There are churches, with the Església Arxiprestal de Sant Jaume, a large building divided into three parts: the 'Old Church' (Església Antiga), 'Rose Chapel' (Capella del Roser), and the 'New Church' (Església Nova), constructed between the 13th century and the start of the 14th, and combines a variety of architectural styles. And yes, it's said to be really spectacular.


Montblanc, Spain


I know Montblanc pens are not made here but I am looking forward to visiting this Medieval town, located about an hour from L'Ametlla de Mar.   

Montblanc is a walled medieval town with UNESCO World Heritage Site status. Parking is outside. Enter the town through the Bover Tower Gate. There is also the Jordi Gage where is it is said St. George killed the dragon. Oh now, I hope we don't see a lot of plastic dragons in the town.      

Notes on the town reference the Gothic church of Santa Maria with an ornate facade.  The Romanesque Sant Miquel and the Sant Marcel contain the Museu Mares. The 13th century Els Jueus building was once Catalonia 's parliament building. Outside of the medieval walls there is an old stone bridge, a convent and the old hospital of Santa Magdalena. Walk up the hill behind the Santa Maria for a great view of the town.

El Vilosell

TimeOut notes this inland village, on a hill, has both views and a medieval air with its streets and well preserved stone buildings. Of note is the church of Santa Maria and the hermitage of San Sebastián. Park, and then walk up to the entrance gate of the old city and walk up along the streets.

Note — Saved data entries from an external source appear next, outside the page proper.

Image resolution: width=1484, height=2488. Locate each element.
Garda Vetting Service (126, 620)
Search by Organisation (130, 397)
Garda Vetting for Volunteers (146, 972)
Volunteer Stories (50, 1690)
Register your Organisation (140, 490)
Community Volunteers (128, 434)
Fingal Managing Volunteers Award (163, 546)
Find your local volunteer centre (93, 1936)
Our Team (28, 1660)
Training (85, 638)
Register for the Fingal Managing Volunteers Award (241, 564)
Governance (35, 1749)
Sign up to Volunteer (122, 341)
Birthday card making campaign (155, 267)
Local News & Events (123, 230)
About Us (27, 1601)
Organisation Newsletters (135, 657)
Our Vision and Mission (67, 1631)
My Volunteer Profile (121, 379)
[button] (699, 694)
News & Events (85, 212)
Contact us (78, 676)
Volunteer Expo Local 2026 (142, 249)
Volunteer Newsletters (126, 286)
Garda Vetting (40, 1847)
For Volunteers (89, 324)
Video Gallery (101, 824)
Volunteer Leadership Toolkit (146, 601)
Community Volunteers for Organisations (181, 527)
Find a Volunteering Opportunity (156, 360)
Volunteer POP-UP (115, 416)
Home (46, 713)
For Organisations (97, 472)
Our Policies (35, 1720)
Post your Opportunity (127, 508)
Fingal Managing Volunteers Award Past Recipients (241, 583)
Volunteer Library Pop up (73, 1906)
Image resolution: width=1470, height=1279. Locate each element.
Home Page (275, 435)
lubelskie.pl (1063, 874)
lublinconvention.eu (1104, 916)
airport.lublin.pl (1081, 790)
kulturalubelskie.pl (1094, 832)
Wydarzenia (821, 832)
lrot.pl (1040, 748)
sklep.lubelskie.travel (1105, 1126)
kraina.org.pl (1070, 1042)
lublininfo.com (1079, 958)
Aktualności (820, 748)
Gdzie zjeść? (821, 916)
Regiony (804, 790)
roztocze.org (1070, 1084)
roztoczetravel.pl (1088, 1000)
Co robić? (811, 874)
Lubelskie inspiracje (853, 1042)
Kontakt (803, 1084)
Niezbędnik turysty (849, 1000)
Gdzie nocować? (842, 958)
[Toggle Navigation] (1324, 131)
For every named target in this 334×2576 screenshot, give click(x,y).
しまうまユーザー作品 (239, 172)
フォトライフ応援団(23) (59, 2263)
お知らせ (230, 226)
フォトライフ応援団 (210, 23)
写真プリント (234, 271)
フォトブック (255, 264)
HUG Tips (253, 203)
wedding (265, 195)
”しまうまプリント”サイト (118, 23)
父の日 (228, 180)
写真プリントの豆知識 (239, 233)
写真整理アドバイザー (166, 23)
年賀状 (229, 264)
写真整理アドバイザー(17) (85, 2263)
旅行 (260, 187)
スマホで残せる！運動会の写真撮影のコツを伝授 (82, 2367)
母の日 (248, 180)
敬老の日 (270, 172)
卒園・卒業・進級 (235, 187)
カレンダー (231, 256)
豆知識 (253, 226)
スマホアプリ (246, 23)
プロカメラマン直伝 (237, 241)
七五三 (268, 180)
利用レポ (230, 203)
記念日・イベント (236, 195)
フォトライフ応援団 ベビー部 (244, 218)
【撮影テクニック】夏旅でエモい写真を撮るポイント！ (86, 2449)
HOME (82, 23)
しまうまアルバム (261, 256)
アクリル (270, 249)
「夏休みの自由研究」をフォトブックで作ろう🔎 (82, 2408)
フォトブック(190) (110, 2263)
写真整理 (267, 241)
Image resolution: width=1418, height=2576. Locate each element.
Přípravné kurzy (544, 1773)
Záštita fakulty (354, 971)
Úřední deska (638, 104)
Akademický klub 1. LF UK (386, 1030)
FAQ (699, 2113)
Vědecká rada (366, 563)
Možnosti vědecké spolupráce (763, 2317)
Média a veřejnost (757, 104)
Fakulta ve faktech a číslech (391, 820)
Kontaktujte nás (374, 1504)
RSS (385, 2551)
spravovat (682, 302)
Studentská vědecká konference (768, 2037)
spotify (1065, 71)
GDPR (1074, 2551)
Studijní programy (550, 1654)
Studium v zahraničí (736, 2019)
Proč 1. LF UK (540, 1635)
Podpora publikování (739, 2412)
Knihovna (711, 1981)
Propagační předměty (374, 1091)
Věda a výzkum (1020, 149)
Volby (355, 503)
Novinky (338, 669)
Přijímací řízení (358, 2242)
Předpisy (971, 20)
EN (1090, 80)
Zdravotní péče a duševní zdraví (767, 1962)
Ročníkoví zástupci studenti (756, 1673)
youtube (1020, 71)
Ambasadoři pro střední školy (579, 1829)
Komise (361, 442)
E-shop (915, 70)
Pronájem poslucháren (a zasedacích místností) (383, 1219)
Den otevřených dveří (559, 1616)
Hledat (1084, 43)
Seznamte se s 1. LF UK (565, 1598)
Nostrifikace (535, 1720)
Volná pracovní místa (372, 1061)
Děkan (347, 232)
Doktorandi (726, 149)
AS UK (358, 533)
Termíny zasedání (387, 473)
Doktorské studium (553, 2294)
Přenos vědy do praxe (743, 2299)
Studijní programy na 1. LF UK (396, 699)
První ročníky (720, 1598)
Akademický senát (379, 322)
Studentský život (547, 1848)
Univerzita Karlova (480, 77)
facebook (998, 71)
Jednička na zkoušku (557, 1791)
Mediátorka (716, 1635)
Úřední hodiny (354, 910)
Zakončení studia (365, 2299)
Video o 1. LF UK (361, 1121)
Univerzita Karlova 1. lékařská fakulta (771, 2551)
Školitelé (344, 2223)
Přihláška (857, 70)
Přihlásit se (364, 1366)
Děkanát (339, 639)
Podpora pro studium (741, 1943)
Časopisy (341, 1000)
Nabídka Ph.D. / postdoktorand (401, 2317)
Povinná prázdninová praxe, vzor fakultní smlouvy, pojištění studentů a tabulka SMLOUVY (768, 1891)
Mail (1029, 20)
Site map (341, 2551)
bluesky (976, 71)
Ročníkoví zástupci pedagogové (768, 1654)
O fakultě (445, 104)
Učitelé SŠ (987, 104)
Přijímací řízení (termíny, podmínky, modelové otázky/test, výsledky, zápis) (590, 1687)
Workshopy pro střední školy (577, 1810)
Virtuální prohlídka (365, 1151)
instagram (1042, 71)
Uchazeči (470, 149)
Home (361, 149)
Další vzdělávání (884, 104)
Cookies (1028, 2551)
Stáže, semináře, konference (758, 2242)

Escaladei Carthusian monastery

A little over an hours drive, 75 km, is Cartpoxa d'Escaladeo, in Cabacés. The first Carthusian monastery on the Iberian Peninsula (12th C), TimeOut says this is a must-see. Most of the building is now in ruins, but you can still appreciate the size of the project through the remains of its three cloisters, one of which has been completely restored; its church; its refractory; and a completely restored monk’s cell.


Not too far away, 112 km, 90 minutes, is a small inland village with charm, history and culture. It retains its original medieval street plan, running up to the church of Santa Maria and the remains of the castle.


About 45 minutes from our Villa, TimeOut notes this coastal town on the Riber Ebro. Picture-postcard down with a Moorish castle.


Abut 80 km, 90 minutes, this town in the mountains is red from the colour of its bricks. Theer are the walls and remains of the castle and the church of Santa Maria la Major.

Royal Colleges of Tortosa

About a half-hour drive, the town reflects the Renaissance. The three buildings that make up the Royal Colleges date from the 16th century and are considered to be a site of special cultural interest. The most highly valued spot in the ensemble is the courtyard of the College of Sant Jaume i Sant Mateu, the only Renaissance-style courtyard in Catalonia.